Sidney Sime – The Terrible Mud (1910)
Sidney Sime – The Terrible Mud (1910)

Lord Dunsany giocava a scacchi con notevole abilità (pareggiò con un ex campione mondiale, Josè Raul Capablanca) e soprattutto amava la caccia, tanto che il suo biografo Mark Amory era indeciso se definirlo uno scrittore che cacciava o un cacciatore che scriveva. Le escursioni con cane e fucile, il contatto con la natura, la vita e la morte erano una delle sue principali fonti di ispirazione. La caccia fu anche all’origine di alcuni dei suoi viaggi più suggestivi, come le spedizioni nel Sahara algerino, avventure che paradossalmente gli garantivano una comunione proprio con la vita che avrebbe distrutto. Le situazioni contraddittorie e paradossali non erano del resto inconsuete nella vita di Dunsany. Essere un nobile protestante e unionista in Irlanda negli anni più tumultuosi delle lotte indipendentiste era di certo una posizione pericolosa. Nonostante la fedeltà alla corona fosse all’epoca molto rischiosa, Dunsany poteva contare sulla simpatia popolare di cui godeva la sua famiglia. E infatti quando, durante una rivolta a Dublino, nel giorno di Pasqua del 1916, Lord Dunsany fu ferito al volto, in maniera non letale, da un proiettile, gli stessi ribelli che lo avevano colpito finirono per rammaricarsi dell’incidente e lo soccorsero portandolo in ospedale.

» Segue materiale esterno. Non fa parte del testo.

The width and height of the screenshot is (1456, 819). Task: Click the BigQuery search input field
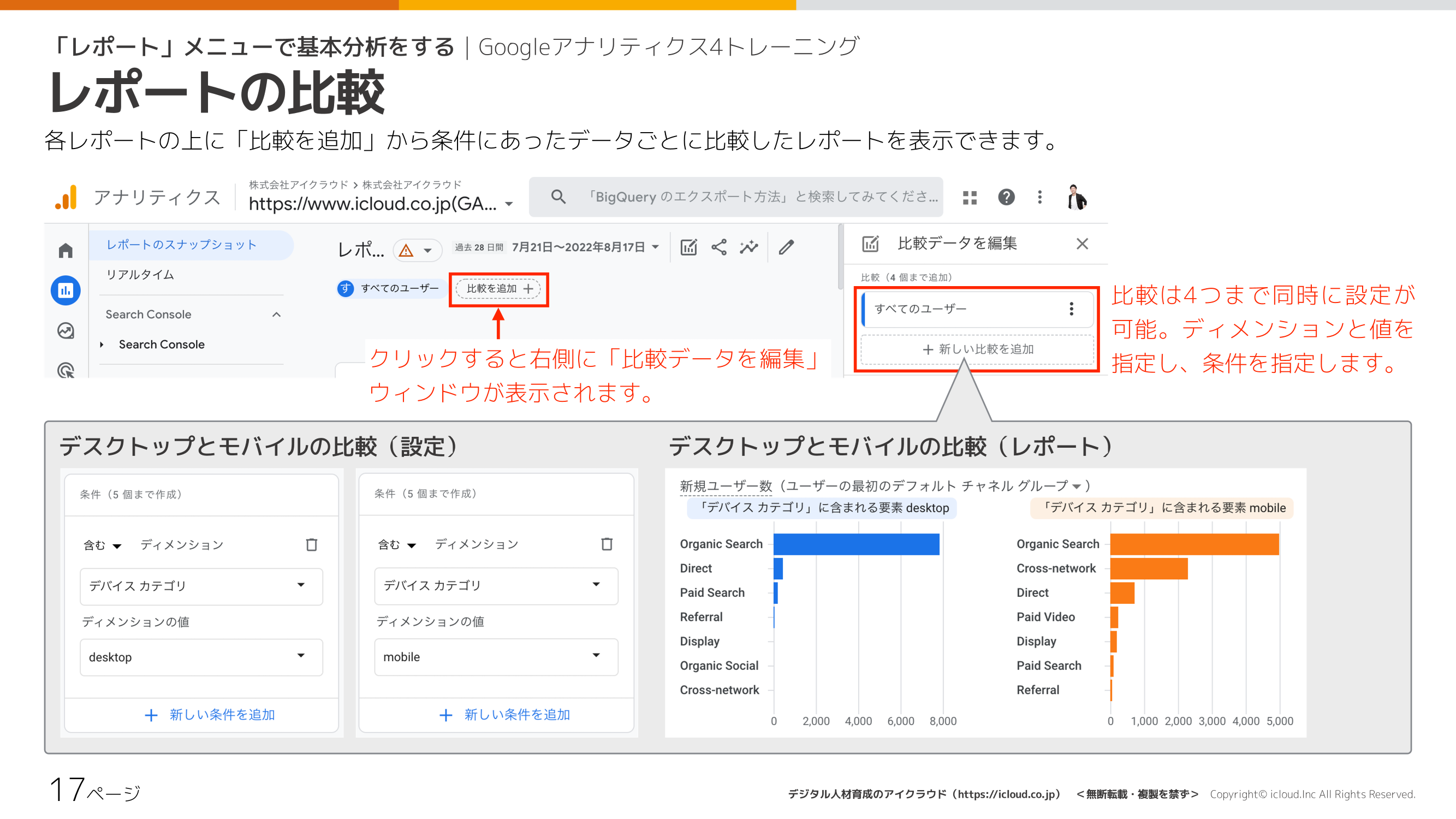(735, 197)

Fu anche per la spinosa situazione politica del suo paese che i temi celtici e irlandesi entrarono nell’opera di Dunsany solo molto tardi, quando ormai la sua penna aveva smesso di visitare i mondi fantastici di un tempo. Negli anni trenta, quando l’Irlanda era ormai diventata una repubblica indipendente, Dunsany ritenne legittimo dedicarsi alle amene descrizioni dei luoghi amati e degli episodi della sua gioventù, le battute di caccia e le escursioni tra i pantani e le torbiere della contea di Meath e dintorni. Romanzi del periodo quali The Curse of the Wise Woman (1933), Up in the Hills (1935), The Story of Mona Sheehy (1939) gli garantirono un certo rinnovato successo e l’inclusione nella Irish Academy of Letters, fondata da William Butler Yeats, l’autore irlandese che aveva incoraggiato Dunsany a tentare anche la carriera di drammaturgo. Per inciso, la carriera di Dunsany drammaturgo fu piuttosto prolifica (quasi una decina di raccolte di plays) e per qualche tempo fortunata anche se non duratura (Lovecraft ricorda il primato di cinque drammi di Dunsany messi in scena contemporaneamente a Broadway, mentre in Italia Luigi Pirandello fece rappresentare una sua tragedia, The Gods of the Mountain, con il titolo Gli dei della montagna). L’amicizia con Yeats invece si deteriorò col tempo, tanto che questi per molti anni rifiutò a Dunsany l’ammissione a pieno titolo nell’Irish Academy of Letters, adducendo come motivazione proprio la mancanza di un soggetto tipicamente irlandese nella sua produzione fantastica.

Non tutti i suoi ammiratori (Lovecraft in primis) apprezzarono l’abbandono da parte di Dunsany delle terre fantastiche e il suo ritorno a storie e paesaggi ben più familiari e terreni. Eppure il barone non si fermò mai a una rappresentazione realistica e obiettiva del mondo come lo conosciamo. Il suo sguardo rimase sempre quello fantasioso del sognatore e dell’esteta: romantico e affascinato dai dettagli, ma anche critico, a tratti satirico o polemico, come dimostrava anche nei suoi articoli. Pur amando la bellezza del nostro mondo, della sua natura, Dunsany non riusciva ad accettare tutta la realtà così com’era, con le industrie e il capitalismo dilagante, con l’urbanizzazione spietata e sregolata, con un’umanità che si dirigeva pericolosamente verso nuovi totalitarismi, verso la bomba atomica e la distruzione della bellezza. Opere come Rory and Bran (1936) o My Talks With Dean Spanley (1936; dal romanzo è stato tratto un film, Dean Spanley, 2008, di Toa Fraser) esemplificano questo punto di vista inconsueto sulla realtà: la prospettiva sul mondo, in questi due casi, è quella dei cani. Ancora più originali sono le storie di Mr Jorkens, pubblicate su riviste e raccolte in cinque volumi tra il 1931 e il 1954. I racconti di un vecchio ubriacone in bilico tra la realtà e l’inverosimile, descrivono angoli del nostro mondo visitati dallo stesso Dunsany: le isole britanniche, il Sahara, il Nilo, l’India. Le vicende narrate però sono delle menzogne completamente incredibili, nonostante Jorkens insista nell’assicurare il contrario agli amici del club, al narratore e allo stesso pubblico di lettori complici.